Natacha Guerdat, Head of Research – Impact Investing Asteria Investment Managers
More so than ever, by including positive impact finance in their investment decisions, investors can constructively contribute to creating a fair society and a habitable planet.
The sustainable development goals (SDGs), defined as a political agendas, are gradually being used by companies to guide and prioritise their sustainable development strategies.
As such, there are numerous investment opportunities. Conservative projections estimate that SDG-linked commercial opportunities will amount to $12,000 billion by 2030. By investing in contributing companies, investors increase their exposure to growth companies with an attractive economic outlook.
Asteria Investment Managers is a subsidiary of the REYL Group that was launched in October 2019, and is fully focused on social and environmental impacts. Its role is to accelerate capital mobilisation to achieve a successful transition to a sustainable society.
ESG and impact investing, same, same, but different
Financial players now offer a diverse range of products integrating environmental, social and governance (ESG) criteria in the selection of underlying assets. Most often being based on relative sector scores, the level of constraint applied differs widely from one product to the next, and does not factor in impact objectives.
Impact investments are investments made with the intention of generating a positive and measurable social and environmental impact, as well as a financial return.
An essential feature, aside from the intent, is the investor’s commitment to measuring and reporting on the social and environmental performance and the progress of the underlying investments.
New acronyms flooding the sustainable investment market have largely led to confusion among the uninitiated.
Regardless of the asset class, ESG integration strategies, or the responsible, thematic or impact products, many investors have a hard time making the difference and decry a form of greenwashing.
This has occasionally resulted in legitimate queries arising regarding the actual impact of considered sustainable development issues when making investment decisions.
There are currently no best practice rules that enable investors to select the right products with peace of mind based solely on its name.
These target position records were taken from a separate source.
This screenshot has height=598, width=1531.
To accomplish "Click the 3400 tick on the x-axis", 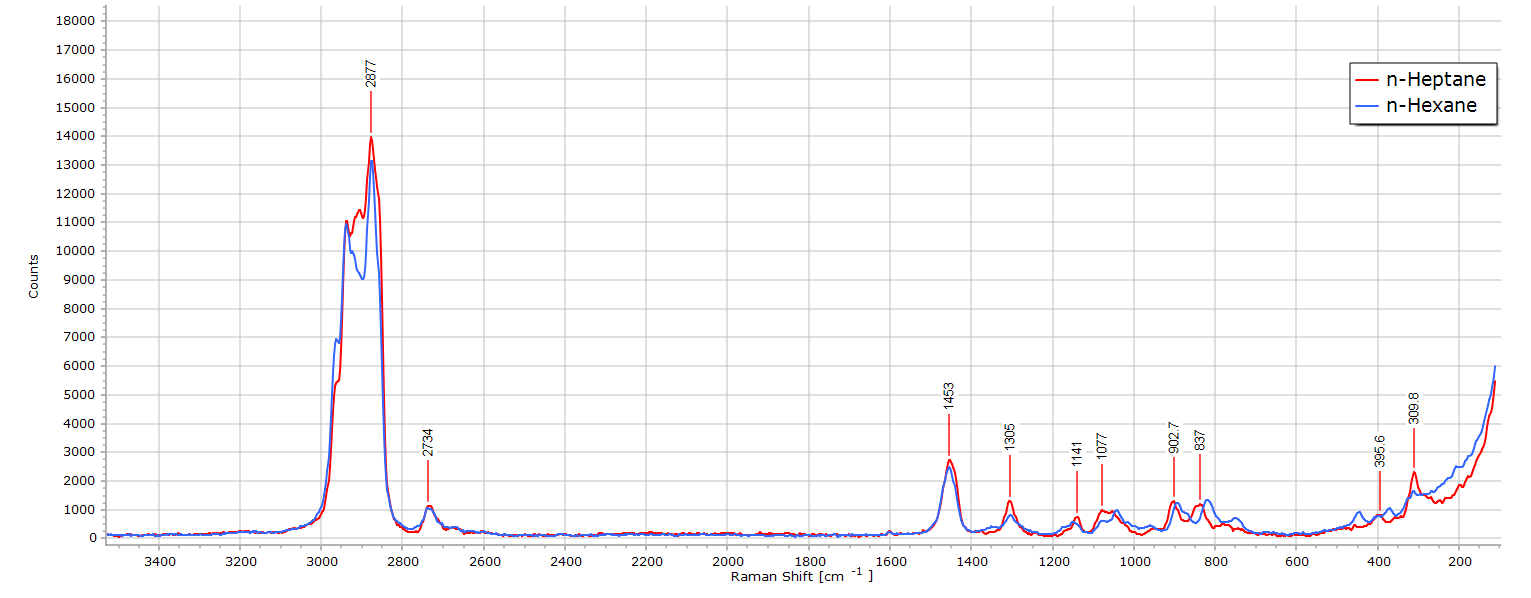I will [159, 563].
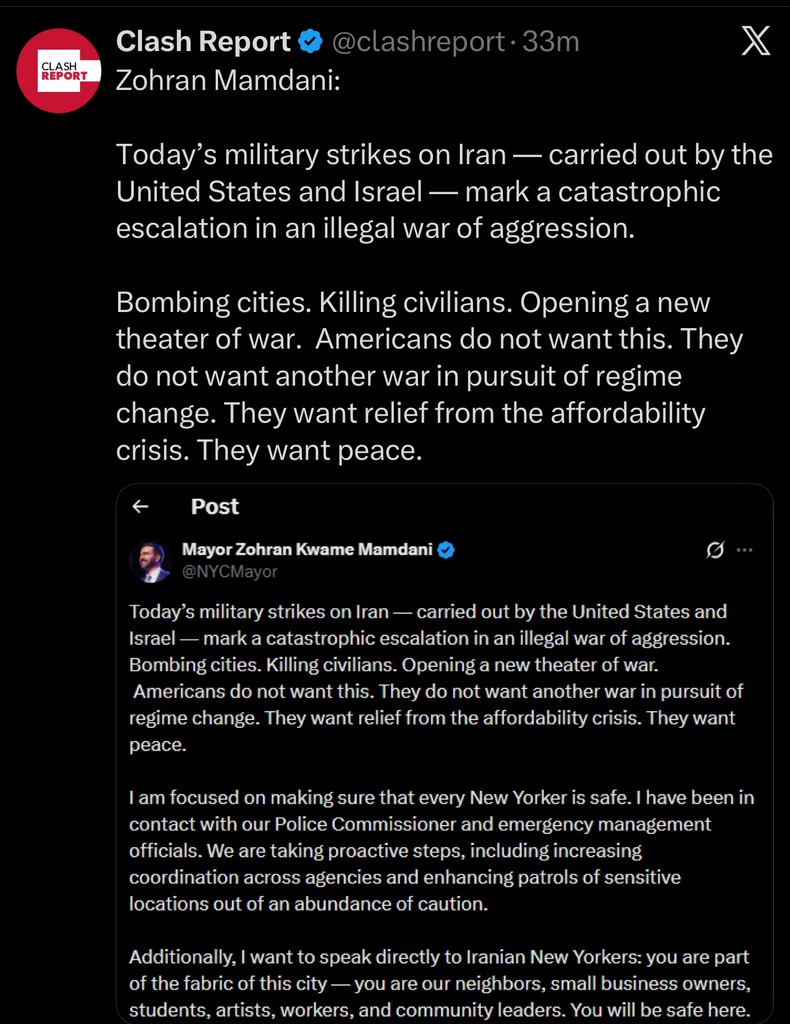Open the Clash Report profile avatar
The height and width of the screenshot is (1024, 790).
[59, 71]
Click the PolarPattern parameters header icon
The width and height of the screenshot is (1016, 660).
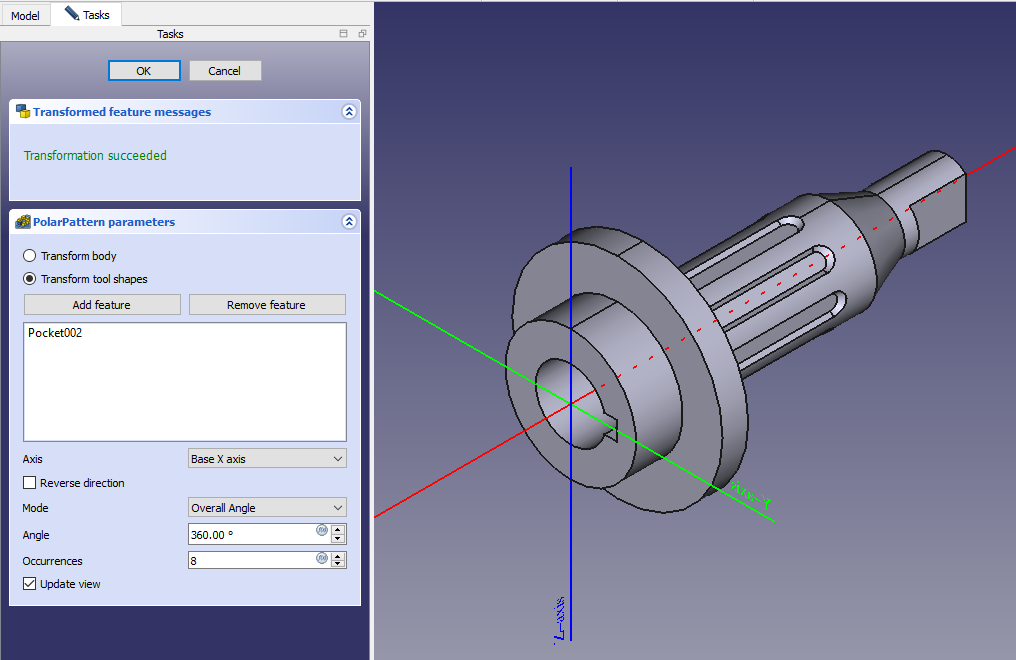[x=23, y=222]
The burden of proof still lies with the investor or their advisor.
Part of the solution will likely be regulatory.
The European Union has been drawing up a common taxonomy for the past two years, and is now proposing a reference framework that should come into force in 2022.
This framework puts forward a list of six economic activities that make a substantial contribution to the following environmental issues: climate change mitigation, climate change adaptation, the sustainable use of water and marine resources, the circular economy, pollution prevention and the protection of healthy ecosystems.
This classification only covers part of the investment universe as it only covers the “E” in ESG.
Filling the financing gap
Vast amounts of capital are needed to achieve the SDGs, with some estimates calling for investments of over USD 2.5 trillion per year.
However, in the spring of 2019, the Global Impact Investing Network (GIIN) estimated the current size of the global impact investing market at approximately $500 billion, 60% of which came from the United States.
Although the definition is not intended to be restrictive, impact investing is often dominated by illiquid asset classes, particularly in microfinance, private debt and venture capital.
As a dedicated impact investment management company, Asteria’s ambition is to fill this gap with an offering that covers both liquid and illiquid asset classes.
We believe it is essential to integrate economies of scale into the financing of innovative solutions and services that have a real impact. We also cannot overlook the need to continually support and transform existing companies, whose business models and operating practices need to change to become more sustainable.